(Records from a data source)
■ ■ ■ ■ ■ ■ ■

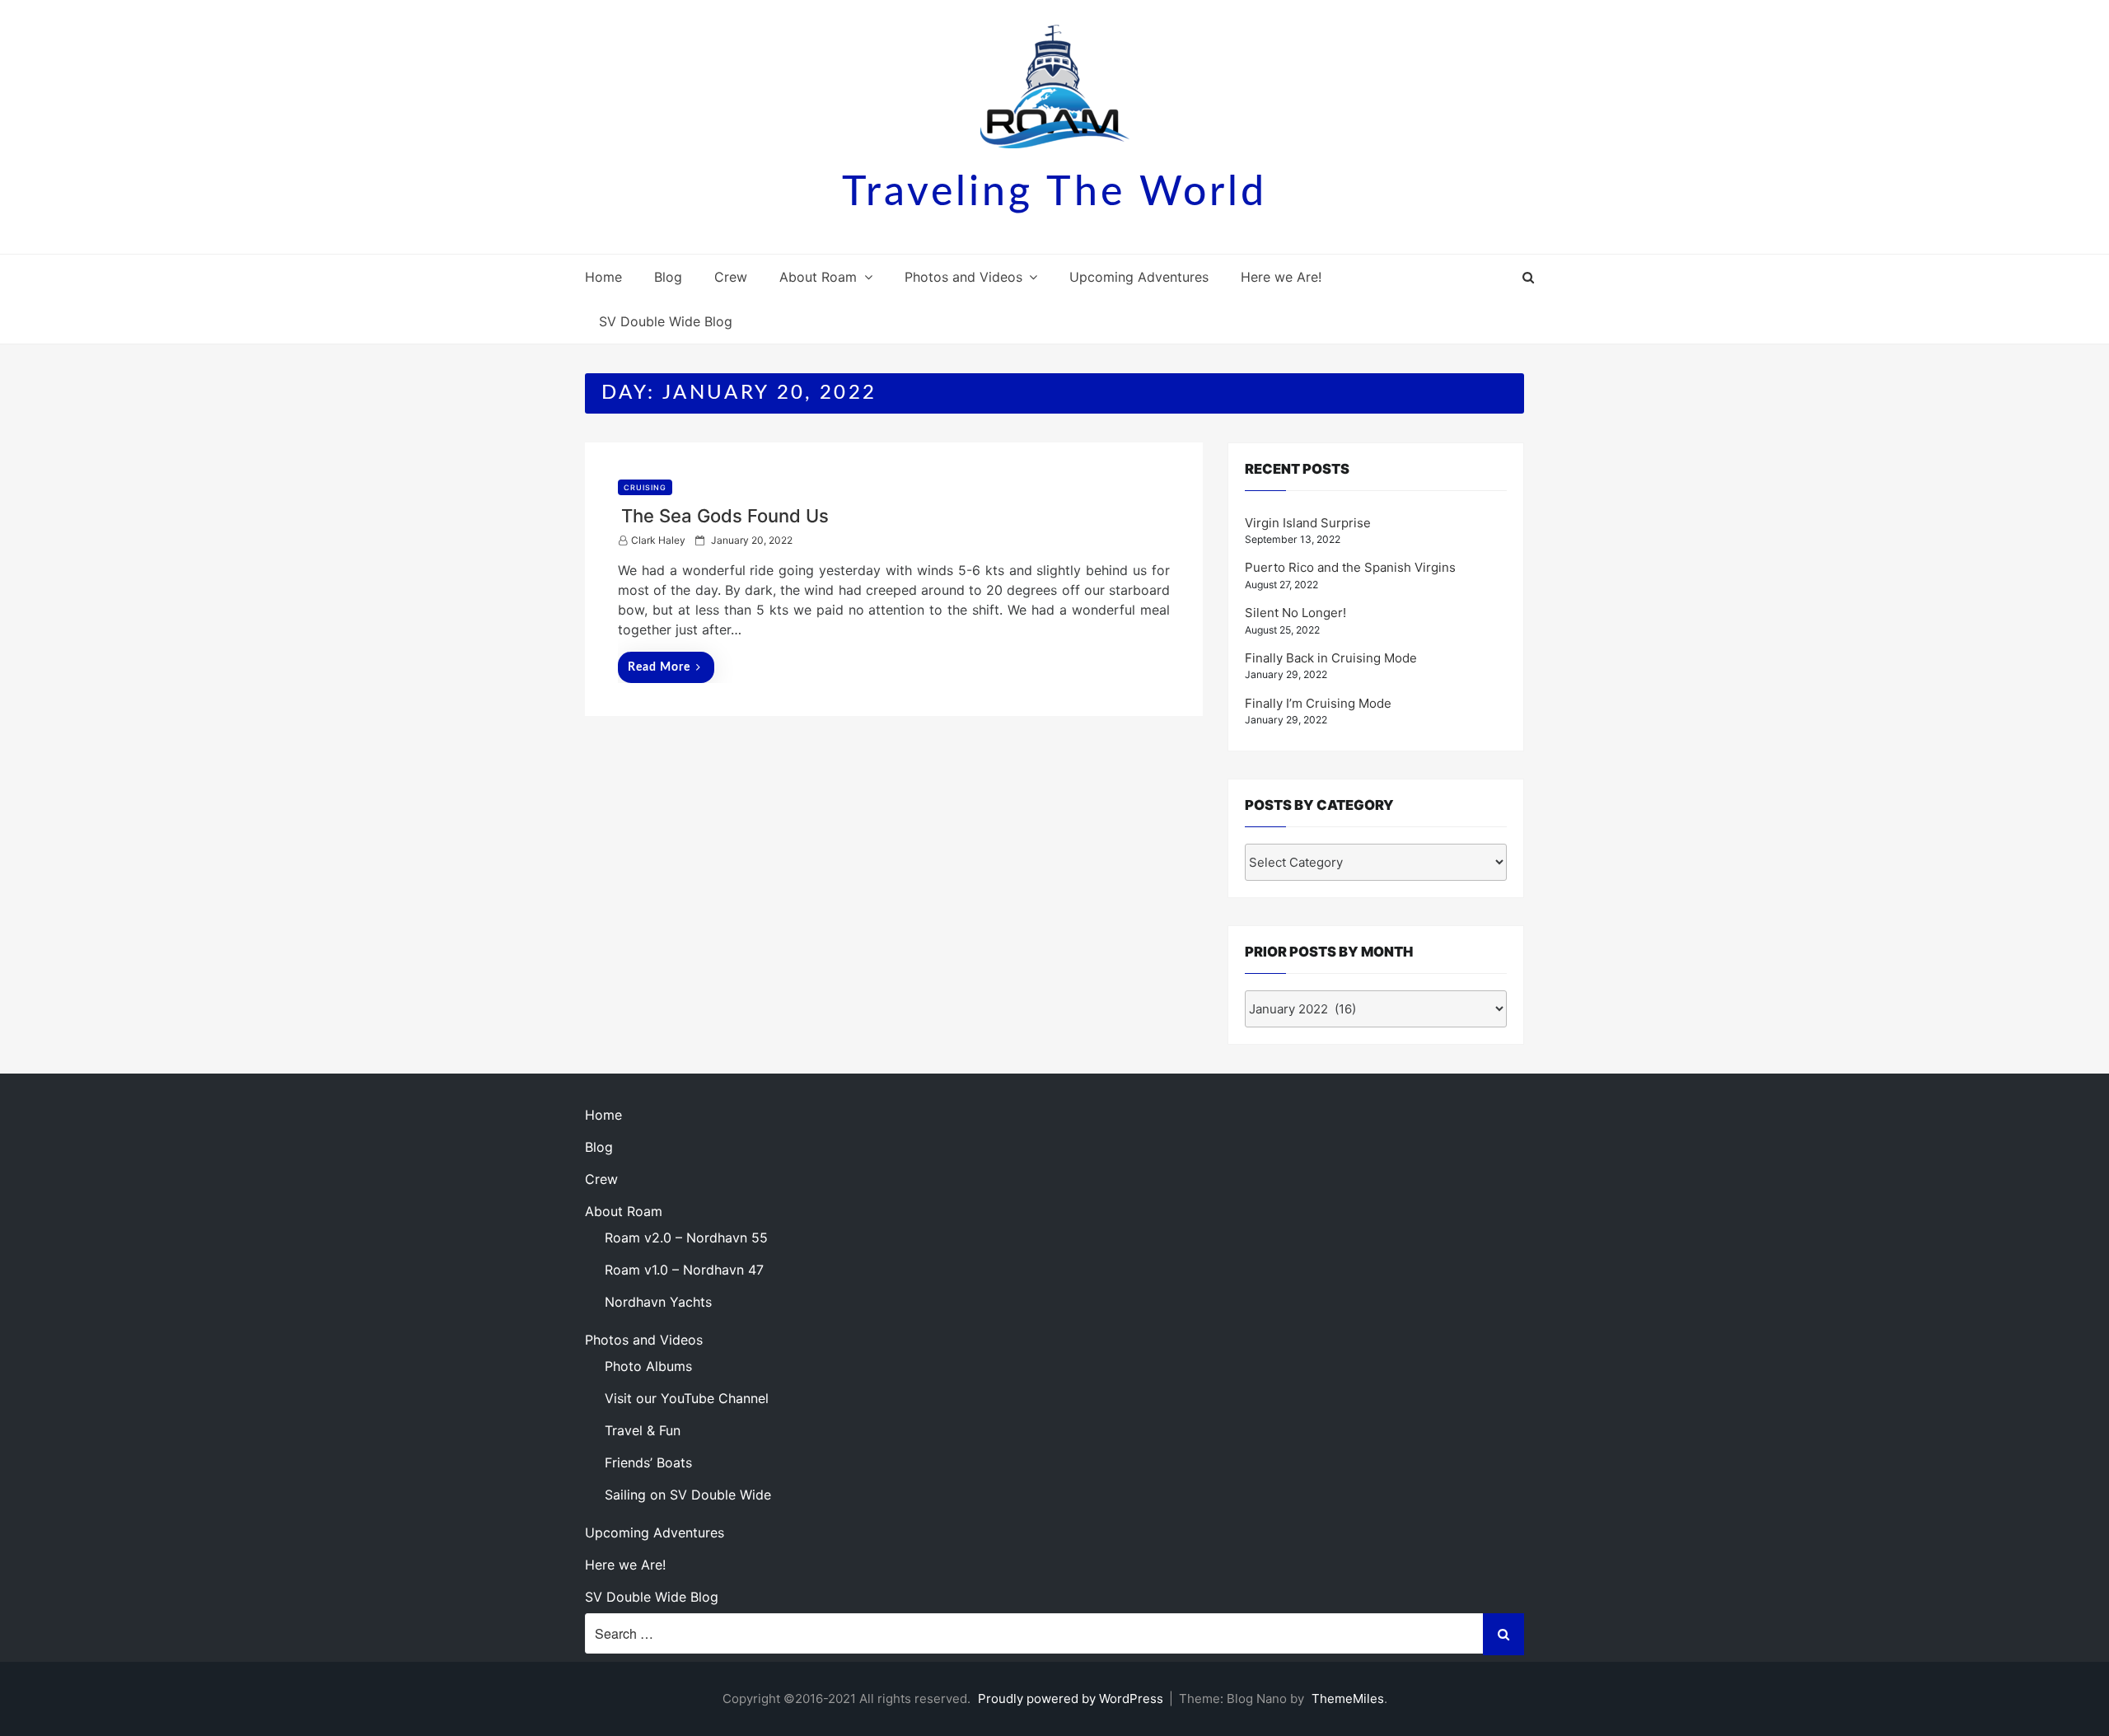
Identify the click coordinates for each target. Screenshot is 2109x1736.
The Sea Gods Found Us (725, 515)
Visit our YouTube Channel (687, 1398)
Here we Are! (1281, 277)
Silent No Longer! (1295, 612)
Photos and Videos (963, 277)
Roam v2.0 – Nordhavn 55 (686, 1237)
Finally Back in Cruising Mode (1331, 658)
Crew (730, 277)
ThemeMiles (1348, 1698)
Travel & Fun (642, 1430)
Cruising (645, 487)
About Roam (818, 277)
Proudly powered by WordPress (1072, 1698)
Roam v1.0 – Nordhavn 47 (684, 1269)
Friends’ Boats (648, 1462)
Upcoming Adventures (1139, 277)
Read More (659, 667)
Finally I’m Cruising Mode (1318, 703)
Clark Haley (658, 540)
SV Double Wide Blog (665, 321)
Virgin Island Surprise (1308, 523)
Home (603, 277)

■ ■ ■ ■ ■ ■ ■

# Work instruction
Output each record above exactly as written. Skip any pictures.

# Expected output
Identify the click coordinates for each target. Screenshot is 2109x1736.
The Sea Gods Found Us (725, 515)
Visit our YouTube Channel (687, 1398)
Here we Are! (1281, 277)
Silent No Longer! (1295, 612)
Photos and Videos (963, 277)
Roam v2.0 – Nordhavn 55 (686, 1237)
Finally Back in Cruising Mode (1331, 658)
Crew (730, 277)
ThemeMiles (1348, 1698)
Travel & Fun (642, 1430)
Cruising (645, 487)
About Roam (818, 277)
Proudly powered by WordPress (1072, 1698)
Roam v1.0 – Nordhavn 47 (684, 1269)
Friends’ Boats (648, 1462)
Upcoming Adventures (1139, 277)
Read More (659, 667)
Finally I’m Cruising Mode (1318, 703)
Clark Haley (658, 540)
SV Double Wide Blog (665, 321)
Virgin Island Surprise (1308, 523)
Home (603, 277)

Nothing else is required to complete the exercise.